[Excerpts from a dataset]
==========

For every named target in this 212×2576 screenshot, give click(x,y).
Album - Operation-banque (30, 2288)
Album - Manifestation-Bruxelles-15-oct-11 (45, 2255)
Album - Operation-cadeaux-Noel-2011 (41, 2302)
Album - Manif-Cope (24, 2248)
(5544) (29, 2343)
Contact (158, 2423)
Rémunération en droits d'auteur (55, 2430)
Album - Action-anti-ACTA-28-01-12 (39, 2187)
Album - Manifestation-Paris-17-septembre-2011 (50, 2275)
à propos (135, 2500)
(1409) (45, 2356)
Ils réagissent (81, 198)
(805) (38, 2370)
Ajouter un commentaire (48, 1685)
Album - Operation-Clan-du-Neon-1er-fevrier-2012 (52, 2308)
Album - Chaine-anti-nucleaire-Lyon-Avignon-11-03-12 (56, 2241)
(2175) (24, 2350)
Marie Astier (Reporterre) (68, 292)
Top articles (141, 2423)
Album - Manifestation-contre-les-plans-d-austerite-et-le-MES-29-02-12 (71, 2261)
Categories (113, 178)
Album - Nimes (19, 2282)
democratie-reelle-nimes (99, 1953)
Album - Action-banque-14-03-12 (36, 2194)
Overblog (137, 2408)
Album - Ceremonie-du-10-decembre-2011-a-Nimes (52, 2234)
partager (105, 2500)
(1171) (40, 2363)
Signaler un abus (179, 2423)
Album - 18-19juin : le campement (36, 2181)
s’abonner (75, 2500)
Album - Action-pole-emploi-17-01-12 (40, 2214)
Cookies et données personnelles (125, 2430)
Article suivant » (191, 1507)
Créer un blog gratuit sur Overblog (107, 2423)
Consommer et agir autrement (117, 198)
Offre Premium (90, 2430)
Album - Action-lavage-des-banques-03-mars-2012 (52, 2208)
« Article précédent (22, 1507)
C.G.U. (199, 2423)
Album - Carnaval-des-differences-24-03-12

==========

> PROBLEM DESCRIPTION
The answer is the line holding "Album - Operation-Clan-du-Neon-1er-fevrier-2012" and all the lines after it through the end of the records, repeated exactly.

> WRITTEN RESPONSE
Album - Operation-Clan-du-Neon-1er-fevrier-2012 (52, 2308)
Album - Chaine-anti-nucleaire-Lyon-Avignon-11-03-12 (56, 2241)
(2175) (24, 2350)
Marie Astier (Reporterre) (68, 292)
Top articles (141, 2423)
Album - Manifestation-contre-les-plans-d-austerite-et-le-MES-29-02-12 (71, 2261)
Categories (113, 178)
Album - Nimes (19, 2282)
democratie-reelle-nimes (99, 1953)
Album - Action-banque-14-03-12 (36, 2194)
Overblog (137, 2408)
Album - Ceremonie-du-10-decembre-2011-a-Nimes (52, 2234)
partager (105, 2500)
(1171) (40, 2363)
Signaler un abus (179, 2423)
Album - 18-19juin : le campement (36, 2181)
s’abonner (75, 2500)
Album - Action-pole-emploi-17-01-12 (40, 2214)
Cookies et données personnelles (125, 2430)
Article suivant » (191, 1507)
Créer un blog gratuit sur Overblog (107, 2423)
Consommer et agir autrement (117, 198)
Offre Premium (90, 2430)
Album - Action-lavage-des-banques-03-mars-2012 (52, 2208)
« Article précédent (22, 1507)
C.G.U. (199, 2423)
Album - Carnaval-des-differences-24-03-12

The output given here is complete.